The fanbase is still large, but the Lemmy community hasn’t quite caught up yet, and now there is a transitional period where the audience is smaller.
Only thing that bothers me is that most of the biggest communities are @ lemmy.world or lemmy.ml, so it still feels kind of centralized.
Obviously it’s not, but I wonder if too much “power” in one instance will have some negative consequences in future. For example one of them going black results in losing half of lemmy content and orphaned users probably won’t spread to smaller instances but will join next biggest.
But all the other federated instances will have an duplicate of certain posts/comments, right?

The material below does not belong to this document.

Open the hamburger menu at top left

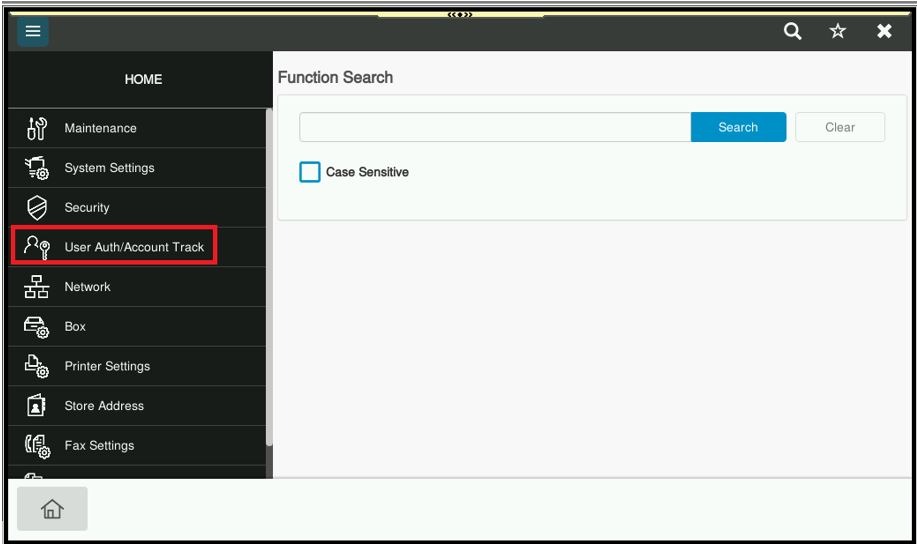(33, 31)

Maybe some content in cache. Not photos for sure. I’m not sure how exactly will this look like, but we can observe vlemmy.net as example, as it seems to be permanently down.
I was against it at first, but there’s probably a lot of value in communities spinning up their own domains and hosting their own focused communities. Instead of a central Lemmy.world which hosts many different communities, we should have lemmyPics.com and lemmyMusic.com and MaleFashionAdvice.com that all run Lemmy software, and then people can subscribe in from remote instances easily.

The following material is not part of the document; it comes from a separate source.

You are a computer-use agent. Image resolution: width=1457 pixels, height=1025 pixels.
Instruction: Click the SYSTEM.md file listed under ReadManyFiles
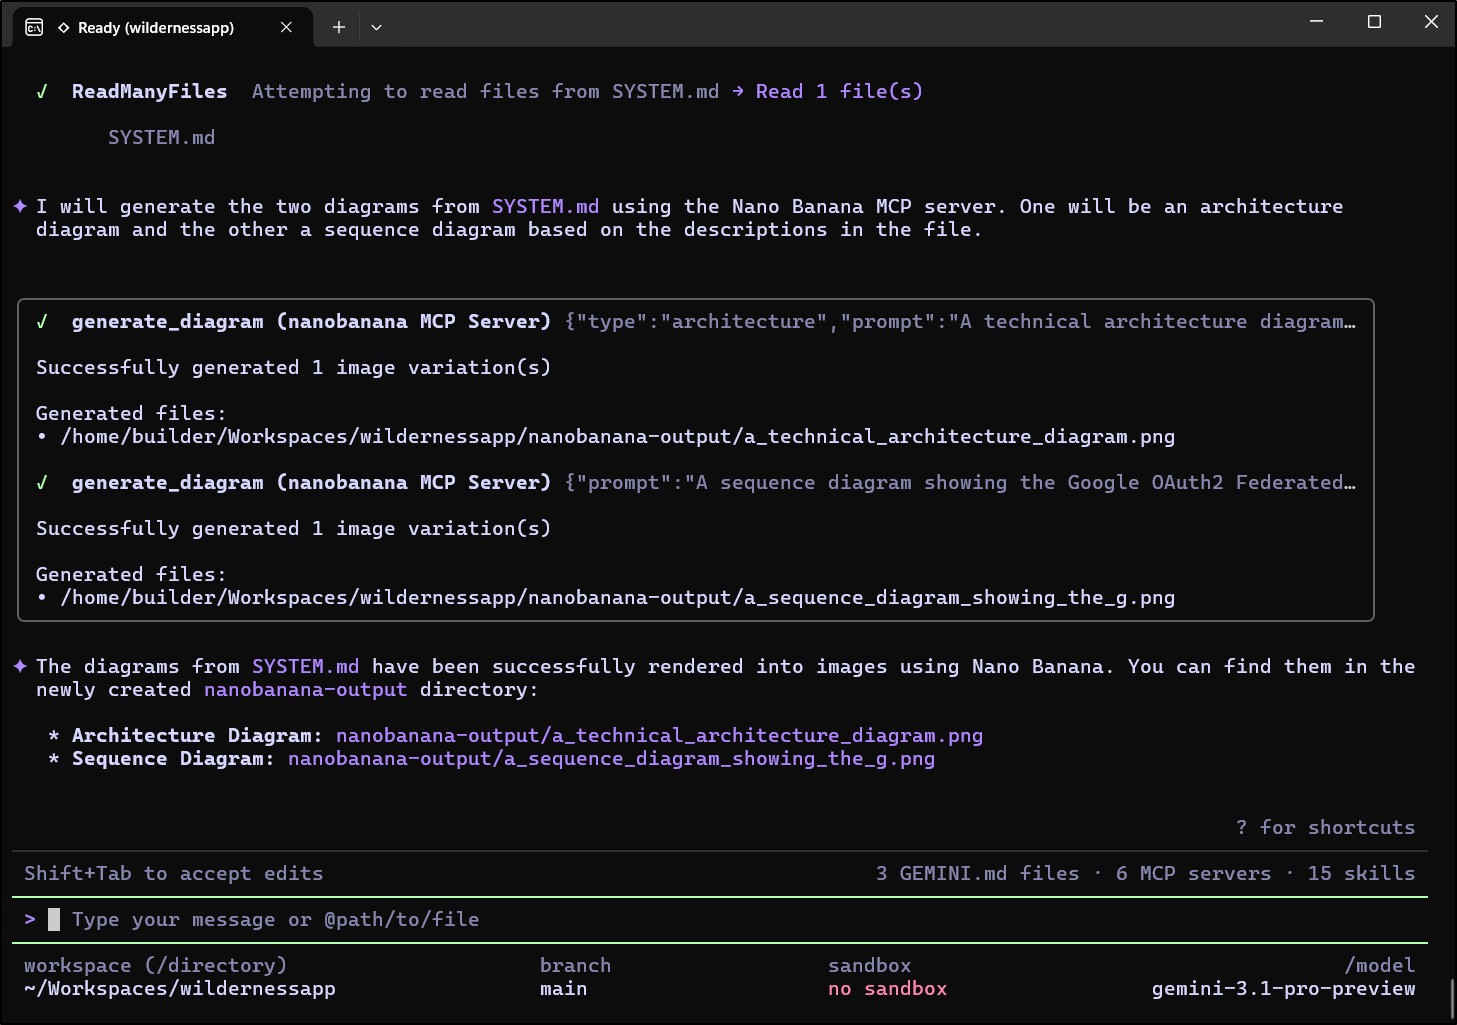161,138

There’s still a place for general instances in this model too, but I think these communities might get off the ground easier with a $12 domain name and cloud hosting services than trying to all be the next Reddit.
Unless there’s an easy way to migrate a community to another instance, half of those will just go dark in a year or two when the admin gets bored. It’s also going to make updates suck when a breaking change happens and you have a month of admins getting around to updating.